Under our standard of review, we must affirm a decision of the board unless it is (1) arbitrary, capricious, an abuse of discretion, or otherwise not in accordance with law; (2) obtained without procedures required by law, rule, or regulation having been followed; or (3) unsupported by substantial evidence. 5 U.S.C. Sec. 7703(c) (1988).
The board is free to substitute its judgment, either on the facts or on the law, for that of the AJ, with deference to the AJ as to any issues of credibility. Connolly v. Department of Justice, 766 F.2d 507, 512 (Fed.Cir.1985). That the decision of the board differs from the decision of the AJ does not alter the requirement that this court evaluate the board's final decision under the substantial evidence standard. Jackson v. Veterans Admin., 768 F.2d 1325, 1330 (Fed.Cir.1985).
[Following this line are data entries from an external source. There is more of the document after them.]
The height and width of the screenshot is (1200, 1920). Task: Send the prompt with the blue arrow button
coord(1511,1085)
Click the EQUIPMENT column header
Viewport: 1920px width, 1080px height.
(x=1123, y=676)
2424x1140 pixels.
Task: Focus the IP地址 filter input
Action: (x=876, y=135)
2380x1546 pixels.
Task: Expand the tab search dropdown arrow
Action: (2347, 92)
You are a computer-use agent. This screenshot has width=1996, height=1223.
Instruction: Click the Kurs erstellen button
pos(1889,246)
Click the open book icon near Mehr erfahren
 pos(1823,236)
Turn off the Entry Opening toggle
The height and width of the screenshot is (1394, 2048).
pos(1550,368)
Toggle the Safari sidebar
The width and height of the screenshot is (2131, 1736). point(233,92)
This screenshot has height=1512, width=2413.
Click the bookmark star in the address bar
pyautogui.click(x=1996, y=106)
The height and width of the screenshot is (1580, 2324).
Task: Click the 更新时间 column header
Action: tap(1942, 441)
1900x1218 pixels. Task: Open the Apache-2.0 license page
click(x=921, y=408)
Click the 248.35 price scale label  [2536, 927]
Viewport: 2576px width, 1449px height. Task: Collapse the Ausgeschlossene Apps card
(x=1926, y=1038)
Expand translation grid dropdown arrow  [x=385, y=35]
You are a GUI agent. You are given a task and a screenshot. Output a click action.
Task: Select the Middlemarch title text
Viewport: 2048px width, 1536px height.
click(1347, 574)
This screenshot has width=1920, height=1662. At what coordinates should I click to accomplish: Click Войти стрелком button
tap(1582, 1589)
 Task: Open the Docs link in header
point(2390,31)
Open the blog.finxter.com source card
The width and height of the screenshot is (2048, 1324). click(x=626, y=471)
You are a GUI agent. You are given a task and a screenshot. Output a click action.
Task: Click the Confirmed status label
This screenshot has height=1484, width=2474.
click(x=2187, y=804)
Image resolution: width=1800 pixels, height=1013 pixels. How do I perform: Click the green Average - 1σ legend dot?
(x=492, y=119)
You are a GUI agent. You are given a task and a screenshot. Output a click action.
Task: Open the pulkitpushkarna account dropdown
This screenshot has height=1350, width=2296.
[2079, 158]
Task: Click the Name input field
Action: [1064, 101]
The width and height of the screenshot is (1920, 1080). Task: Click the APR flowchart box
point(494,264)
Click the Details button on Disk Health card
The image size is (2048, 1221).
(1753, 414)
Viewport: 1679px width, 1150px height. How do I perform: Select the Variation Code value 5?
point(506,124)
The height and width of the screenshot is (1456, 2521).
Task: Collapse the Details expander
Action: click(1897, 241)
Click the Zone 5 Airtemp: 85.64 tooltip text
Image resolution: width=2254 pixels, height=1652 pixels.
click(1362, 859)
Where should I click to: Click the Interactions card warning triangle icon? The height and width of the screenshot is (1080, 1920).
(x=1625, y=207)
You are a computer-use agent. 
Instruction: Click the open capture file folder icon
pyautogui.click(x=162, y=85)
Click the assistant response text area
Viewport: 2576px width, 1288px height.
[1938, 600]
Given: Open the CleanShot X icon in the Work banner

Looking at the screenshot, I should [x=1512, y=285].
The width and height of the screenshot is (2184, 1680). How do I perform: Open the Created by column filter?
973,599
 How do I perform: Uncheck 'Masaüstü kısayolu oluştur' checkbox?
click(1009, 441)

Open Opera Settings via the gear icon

The regulations governing restoration to duty from compensable injuries require that "[a]gencies must make every effort to restore, according to the circumstances in each case, an employee or former employee who has partially recovered from a compensable injury and who is able to return to limited duty." 5 C.F.R. Sec. 353.304. For partially recovered employees, the board has jurisdiction to determine "whether the agency is acting arbitrarily and capriciously in denying restoration." 5 C.F.R. Sec. 353.401(c). In such cases, the board may review the sufficiency of the restoration offered only to the extent it may amount to an effective denial of restoration.
We agree with the board that the agency did not arbitrarily and capriciously deny Wright restoration. Substantial evidence supports the board's finding that the Postal Service reasonably provided restoration to Wright when it offered her the choice of either an eight hour per day position or a four hour per day position, with proper allowance for medical restrictions to ensure that she would be able to perform the required duties. Thus, the board did not err in rejecting Wright's contention that she was denied restoration.
We also agree with the board that Wright is not covered by 5 C.F.R. Part 353 because she was removed for cause. Wright cites Parkinson v. United States Postal Service, 55 M.S.P.R. 552, 554 (1992), for the proposition that a removal action based on AWOL is not proper when OWCP determines that the employee is entitled to compensation benefits as a result of a compensable injury for the entire period of the charged AWOL. That holding is inapposite to the instant case. Here, the board found that Wright's injury and OWCP compensation for that injury ceased and that Wright continued to be AWOL for more than a month before the agency sent her the removal notice. The board therefore properly concluded that Wright's removal was for cause and not the result of, or substantially related to, her compensable injury.
The board properly dismissed Wright's appeal under 5 C.F.R. Part 353. An employee of the Postal Service cannot appeal to the board under the provisions of Part 353 if that employee is removed for cause, rather than for reasons substantially related to a compensable injury. Minor v. Merit Systems Protection Board, 819 F.2d 280, 282 (Fed.Cir.1987). Accordingly, the decision of the board is affirmed.